▶ **Action item**
Transcribe, word for word and without additions, each line below from the one containing "Select the margin" through the one containing "Task: Click the thought", both ends included.
[[ Data extracts, beginning ]]
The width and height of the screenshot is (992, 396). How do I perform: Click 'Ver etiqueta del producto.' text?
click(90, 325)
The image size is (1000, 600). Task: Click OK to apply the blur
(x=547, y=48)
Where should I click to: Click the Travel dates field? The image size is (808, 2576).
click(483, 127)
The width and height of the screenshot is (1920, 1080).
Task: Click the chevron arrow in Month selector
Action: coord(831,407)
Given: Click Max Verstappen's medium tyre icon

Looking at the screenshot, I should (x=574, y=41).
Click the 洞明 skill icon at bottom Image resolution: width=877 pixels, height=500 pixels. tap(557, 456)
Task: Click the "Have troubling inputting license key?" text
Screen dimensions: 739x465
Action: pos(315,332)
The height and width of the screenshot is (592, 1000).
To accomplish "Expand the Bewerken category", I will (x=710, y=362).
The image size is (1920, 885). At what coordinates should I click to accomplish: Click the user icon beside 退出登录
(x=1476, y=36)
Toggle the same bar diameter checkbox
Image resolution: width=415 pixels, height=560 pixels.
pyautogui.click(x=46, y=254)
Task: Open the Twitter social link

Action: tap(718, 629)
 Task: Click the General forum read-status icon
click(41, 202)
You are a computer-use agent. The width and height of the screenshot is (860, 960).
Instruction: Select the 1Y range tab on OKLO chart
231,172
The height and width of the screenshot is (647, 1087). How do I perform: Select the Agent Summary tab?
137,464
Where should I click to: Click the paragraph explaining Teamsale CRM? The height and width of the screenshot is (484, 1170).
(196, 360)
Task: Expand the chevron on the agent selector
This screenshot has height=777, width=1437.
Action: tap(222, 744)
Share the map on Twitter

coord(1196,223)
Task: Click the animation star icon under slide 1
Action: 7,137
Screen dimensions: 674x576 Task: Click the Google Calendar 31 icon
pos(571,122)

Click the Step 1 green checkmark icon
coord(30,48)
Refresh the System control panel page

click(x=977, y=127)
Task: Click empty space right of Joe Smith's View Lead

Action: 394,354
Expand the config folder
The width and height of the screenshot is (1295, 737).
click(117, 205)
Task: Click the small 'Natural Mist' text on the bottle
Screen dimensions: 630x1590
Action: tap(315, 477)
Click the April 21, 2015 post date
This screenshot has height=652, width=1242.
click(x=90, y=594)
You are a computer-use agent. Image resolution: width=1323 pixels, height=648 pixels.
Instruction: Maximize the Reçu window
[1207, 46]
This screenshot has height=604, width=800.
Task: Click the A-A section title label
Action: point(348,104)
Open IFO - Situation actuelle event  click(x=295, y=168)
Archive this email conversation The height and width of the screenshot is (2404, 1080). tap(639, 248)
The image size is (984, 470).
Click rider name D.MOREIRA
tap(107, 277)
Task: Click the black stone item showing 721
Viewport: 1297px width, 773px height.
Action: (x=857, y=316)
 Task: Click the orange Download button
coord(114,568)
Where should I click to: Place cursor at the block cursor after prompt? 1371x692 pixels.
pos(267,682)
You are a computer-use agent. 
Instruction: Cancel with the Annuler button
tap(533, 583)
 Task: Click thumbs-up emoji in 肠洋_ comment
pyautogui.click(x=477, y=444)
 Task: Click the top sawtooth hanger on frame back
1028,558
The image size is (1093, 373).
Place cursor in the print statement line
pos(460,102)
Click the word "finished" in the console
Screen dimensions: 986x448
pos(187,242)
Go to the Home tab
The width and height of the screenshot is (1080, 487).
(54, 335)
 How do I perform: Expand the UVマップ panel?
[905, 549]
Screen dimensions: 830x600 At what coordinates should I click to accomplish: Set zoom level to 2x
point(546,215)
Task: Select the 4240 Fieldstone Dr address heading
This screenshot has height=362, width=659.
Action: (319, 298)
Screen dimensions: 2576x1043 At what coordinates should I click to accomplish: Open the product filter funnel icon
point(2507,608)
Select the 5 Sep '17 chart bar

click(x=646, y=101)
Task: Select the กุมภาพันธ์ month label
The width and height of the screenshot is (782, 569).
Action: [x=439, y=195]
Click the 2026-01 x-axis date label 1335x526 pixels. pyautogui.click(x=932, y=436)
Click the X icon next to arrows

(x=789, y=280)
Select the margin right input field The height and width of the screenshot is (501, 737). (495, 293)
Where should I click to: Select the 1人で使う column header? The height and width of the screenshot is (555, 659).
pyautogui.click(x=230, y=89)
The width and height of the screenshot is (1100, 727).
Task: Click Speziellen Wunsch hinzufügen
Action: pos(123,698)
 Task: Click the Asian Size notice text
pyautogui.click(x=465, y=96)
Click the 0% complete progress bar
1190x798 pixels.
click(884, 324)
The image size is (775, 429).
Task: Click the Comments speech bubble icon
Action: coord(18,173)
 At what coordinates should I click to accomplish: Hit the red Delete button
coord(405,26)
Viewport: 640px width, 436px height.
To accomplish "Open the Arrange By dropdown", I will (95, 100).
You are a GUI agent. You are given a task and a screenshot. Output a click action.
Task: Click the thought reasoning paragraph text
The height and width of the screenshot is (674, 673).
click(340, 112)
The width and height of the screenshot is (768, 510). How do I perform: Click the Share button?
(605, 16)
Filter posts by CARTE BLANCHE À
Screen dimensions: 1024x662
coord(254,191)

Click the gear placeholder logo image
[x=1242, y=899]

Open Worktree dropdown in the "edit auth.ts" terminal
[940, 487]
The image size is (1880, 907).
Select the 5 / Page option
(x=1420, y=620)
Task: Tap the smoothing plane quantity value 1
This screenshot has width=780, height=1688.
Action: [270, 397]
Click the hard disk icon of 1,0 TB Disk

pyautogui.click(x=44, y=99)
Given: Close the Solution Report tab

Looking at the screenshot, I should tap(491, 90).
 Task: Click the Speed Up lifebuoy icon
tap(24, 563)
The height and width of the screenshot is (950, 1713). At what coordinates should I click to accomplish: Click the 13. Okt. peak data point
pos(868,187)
[[ Data extracts, end ]]
▶ **Solution for this exercise**
Select the margin right input field The height and width of the screenshot is (501, 737). (495, 293)
Where should I click to: Select the 1人で使う column header? The height and width of the screenshot is (555, 659).
pyautogui.click(x=230, y=89)
The width and height of the screenshot is (1100, 727).
Task: Click Speziellen Wunsch hinzufügen
Action: pos(123,698)
 Task: Click the Asian Size notice text
pyautogui.click(x=465, y=96)
Click the 0% complete progress bar
1190x798 pixels.
click(884, 324)
The image size is (775, 429).
Task: Click the Comments speech bubble icon
Action: coord(18,173)
 At what coordinates should I click to accomplish: Hit the red Delete button
coord(405,26)
Viewport: 640px width, 436px height.
To accomplish "Open the Arrange By dropdown", I will (95, 100).
You are a GUI agent. You are given a task and a screenshot. Output a click action.
Task: Click the thought reasoning paragraph text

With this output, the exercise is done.